Compr Psychiatry. 1996 Sep-Oct;37(5):336-46. doi: 10.1016/s0010-440x(96)90015-2.
While there are many studies of comorbidity in combat veterans with posttraumatic stress disorder (PTSD), studies of PTSD from other sources of trauma (e.g., disasters, crimes, and civil violence) are just beginning to emerge.

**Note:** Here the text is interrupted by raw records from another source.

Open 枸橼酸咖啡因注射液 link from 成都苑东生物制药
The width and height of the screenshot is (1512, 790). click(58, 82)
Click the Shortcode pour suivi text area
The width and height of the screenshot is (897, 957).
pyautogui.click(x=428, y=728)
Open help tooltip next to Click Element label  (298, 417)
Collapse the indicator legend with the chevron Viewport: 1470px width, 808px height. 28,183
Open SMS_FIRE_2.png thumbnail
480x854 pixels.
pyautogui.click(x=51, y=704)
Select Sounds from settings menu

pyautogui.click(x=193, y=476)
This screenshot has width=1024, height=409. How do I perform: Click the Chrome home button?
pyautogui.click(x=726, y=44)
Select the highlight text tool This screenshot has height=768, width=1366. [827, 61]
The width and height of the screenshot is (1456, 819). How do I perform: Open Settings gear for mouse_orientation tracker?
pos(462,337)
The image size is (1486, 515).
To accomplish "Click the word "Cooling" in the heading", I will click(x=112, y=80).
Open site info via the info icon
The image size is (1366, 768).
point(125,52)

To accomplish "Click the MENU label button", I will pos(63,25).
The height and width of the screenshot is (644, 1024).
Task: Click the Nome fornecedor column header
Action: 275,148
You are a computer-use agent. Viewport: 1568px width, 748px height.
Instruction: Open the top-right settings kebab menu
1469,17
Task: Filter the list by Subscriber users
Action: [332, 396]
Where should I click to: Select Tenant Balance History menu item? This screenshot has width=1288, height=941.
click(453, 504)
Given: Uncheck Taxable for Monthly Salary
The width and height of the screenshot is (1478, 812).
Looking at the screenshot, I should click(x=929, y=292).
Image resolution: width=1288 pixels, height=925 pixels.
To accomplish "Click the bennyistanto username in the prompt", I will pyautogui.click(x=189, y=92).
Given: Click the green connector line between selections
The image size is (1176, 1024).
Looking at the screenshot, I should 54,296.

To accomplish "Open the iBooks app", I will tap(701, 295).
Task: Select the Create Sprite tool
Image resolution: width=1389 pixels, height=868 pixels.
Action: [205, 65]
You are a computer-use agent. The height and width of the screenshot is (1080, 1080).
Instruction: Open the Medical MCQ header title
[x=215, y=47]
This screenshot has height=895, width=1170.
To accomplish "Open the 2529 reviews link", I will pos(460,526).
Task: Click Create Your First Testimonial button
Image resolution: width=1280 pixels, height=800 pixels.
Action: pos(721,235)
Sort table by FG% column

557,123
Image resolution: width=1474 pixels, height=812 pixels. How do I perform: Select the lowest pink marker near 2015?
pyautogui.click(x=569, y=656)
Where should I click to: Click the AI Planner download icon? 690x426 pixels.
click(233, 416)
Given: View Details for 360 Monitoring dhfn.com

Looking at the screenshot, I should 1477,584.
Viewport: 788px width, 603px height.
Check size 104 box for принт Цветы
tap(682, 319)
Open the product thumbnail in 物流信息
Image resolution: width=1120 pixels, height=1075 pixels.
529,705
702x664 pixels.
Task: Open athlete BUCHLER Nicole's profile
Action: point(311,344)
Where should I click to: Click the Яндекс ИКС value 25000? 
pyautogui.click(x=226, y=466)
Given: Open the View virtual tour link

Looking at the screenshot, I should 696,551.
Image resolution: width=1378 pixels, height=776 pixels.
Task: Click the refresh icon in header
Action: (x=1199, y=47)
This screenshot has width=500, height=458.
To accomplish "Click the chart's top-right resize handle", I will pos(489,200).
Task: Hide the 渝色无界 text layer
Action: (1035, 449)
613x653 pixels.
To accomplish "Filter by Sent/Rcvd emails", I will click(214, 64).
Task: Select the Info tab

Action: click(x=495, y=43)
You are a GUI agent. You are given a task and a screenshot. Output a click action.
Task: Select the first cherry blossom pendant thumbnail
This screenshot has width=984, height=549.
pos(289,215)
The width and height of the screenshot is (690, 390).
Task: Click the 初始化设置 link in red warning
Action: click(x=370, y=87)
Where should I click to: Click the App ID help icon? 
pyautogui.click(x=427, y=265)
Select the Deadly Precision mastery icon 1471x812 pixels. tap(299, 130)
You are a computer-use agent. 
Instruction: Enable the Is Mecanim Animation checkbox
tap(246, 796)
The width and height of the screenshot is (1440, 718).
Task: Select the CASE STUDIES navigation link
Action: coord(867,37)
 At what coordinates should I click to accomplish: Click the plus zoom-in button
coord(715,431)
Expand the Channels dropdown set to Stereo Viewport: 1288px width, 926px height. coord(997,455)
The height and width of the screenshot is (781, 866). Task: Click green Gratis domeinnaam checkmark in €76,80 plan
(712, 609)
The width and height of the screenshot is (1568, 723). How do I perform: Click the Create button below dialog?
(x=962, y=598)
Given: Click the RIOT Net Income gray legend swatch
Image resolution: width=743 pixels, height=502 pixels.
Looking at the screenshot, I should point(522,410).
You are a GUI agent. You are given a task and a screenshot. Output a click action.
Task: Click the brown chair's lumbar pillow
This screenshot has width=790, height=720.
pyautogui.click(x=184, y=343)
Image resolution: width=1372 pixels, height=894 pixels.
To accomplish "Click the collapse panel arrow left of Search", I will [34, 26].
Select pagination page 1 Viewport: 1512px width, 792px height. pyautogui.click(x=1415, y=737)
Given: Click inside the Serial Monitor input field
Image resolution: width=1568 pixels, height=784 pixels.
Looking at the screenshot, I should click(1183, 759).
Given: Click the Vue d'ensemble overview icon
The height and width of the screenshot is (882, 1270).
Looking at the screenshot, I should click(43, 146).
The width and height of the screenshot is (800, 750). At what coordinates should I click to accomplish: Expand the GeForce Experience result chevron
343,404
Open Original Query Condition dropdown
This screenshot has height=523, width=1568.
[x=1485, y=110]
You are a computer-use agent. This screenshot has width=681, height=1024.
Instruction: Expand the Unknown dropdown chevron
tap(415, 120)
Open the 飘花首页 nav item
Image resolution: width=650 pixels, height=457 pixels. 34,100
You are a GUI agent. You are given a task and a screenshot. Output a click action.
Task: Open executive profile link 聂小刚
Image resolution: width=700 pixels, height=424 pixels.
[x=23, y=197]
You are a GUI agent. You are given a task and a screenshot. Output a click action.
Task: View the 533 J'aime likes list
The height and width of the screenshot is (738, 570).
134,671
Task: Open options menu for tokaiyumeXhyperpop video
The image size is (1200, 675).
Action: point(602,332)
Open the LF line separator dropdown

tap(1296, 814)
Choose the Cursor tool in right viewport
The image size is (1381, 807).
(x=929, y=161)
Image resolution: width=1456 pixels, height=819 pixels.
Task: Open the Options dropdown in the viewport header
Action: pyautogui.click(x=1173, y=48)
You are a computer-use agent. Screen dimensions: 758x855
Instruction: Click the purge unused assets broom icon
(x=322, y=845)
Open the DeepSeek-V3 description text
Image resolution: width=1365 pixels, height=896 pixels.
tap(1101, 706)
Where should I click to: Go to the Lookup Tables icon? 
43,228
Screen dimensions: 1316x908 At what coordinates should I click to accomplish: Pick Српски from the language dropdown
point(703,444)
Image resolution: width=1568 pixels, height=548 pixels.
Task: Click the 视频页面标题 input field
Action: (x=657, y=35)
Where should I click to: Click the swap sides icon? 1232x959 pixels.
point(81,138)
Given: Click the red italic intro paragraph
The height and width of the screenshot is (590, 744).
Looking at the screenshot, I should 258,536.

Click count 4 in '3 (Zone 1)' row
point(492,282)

This is the first formal review comparing patterns of comorbidity in PTSD from different sources of trauma. Specific attention is given to the relative frequencies of substance abuse, depression, generalized anxiety, phobic, panic, somatization, psychotic, and personality disorders. The findings reveal that although similarities exist, the comorbidity profiles differ according to the type of trauma experienced and the population studied. Additionally, the evidence suggests that the associated psychiatric disorders are not truly comorbid, but are interwoven with the PTSD.
虽然有许多关于患有创伤后应激障碍(PTSD)的退伍军人共病情况的研究,但来自其他创伤源(如灾难、犯罪和内乱)的PTSD研究才刚刚开始出现。这是首次对不同创伤源导致的PTSD共病模式进行的正式综述。特别关注了物质滥用、抑郁、广泛性焦虑、恐惧症、惊恐障碍、躯体化障碍、精神病性障碍和人格障碍的相对发生率。研究结果表明,尽管存在相似之处,但共病情况因所经历的创伤类型和所研究的人群而异。此外,有证据表明,相关的精神障碍并非真正的共病,而是与PTSD相互交织。